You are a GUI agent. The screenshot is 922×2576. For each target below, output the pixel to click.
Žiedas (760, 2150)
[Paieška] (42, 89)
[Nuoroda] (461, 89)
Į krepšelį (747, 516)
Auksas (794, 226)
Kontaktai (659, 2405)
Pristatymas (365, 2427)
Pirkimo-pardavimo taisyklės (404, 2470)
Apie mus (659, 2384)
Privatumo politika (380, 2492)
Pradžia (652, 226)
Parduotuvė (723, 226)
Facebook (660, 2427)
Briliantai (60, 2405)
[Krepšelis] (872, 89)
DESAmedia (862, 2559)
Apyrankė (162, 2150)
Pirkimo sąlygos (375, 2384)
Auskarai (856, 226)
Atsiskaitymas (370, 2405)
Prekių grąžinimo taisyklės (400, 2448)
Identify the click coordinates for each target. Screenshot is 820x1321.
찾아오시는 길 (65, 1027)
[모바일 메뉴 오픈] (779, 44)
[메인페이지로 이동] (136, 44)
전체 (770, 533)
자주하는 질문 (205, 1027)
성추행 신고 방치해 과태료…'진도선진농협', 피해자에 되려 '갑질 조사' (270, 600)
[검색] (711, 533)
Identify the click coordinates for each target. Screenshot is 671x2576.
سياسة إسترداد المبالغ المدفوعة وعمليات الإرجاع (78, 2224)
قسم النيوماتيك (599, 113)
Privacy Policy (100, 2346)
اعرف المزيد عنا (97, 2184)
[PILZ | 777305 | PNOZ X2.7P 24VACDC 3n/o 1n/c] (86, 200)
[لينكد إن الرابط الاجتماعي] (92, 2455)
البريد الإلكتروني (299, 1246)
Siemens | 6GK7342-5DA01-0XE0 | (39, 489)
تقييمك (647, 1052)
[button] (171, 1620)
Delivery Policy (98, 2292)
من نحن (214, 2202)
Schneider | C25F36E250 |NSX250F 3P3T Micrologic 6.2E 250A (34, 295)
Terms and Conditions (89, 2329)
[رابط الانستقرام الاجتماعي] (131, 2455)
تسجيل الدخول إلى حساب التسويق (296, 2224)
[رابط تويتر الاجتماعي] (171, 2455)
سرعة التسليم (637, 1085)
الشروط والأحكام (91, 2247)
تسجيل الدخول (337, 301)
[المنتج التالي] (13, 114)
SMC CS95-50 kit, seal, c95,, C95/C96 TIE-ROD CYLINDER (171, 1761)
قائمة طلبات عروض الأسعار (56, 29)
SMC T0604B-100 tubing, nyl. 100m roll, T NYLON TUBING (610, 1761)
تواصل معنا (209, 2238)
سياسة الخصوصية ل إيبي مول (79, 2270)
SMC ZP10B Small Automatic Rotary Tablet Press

######

• _EXERCISE AIM_: Search the data above for the string "each" and return every line that has it.

• _SOLUTION_:
You are a GUI agent. The screenshot is 922×2576. For each target below, output the pixel to click.
Identify the click coordinates for each target. Screenshot is 820x1321.
Identify the click coordinates for each target. Screenshot is 671x2576.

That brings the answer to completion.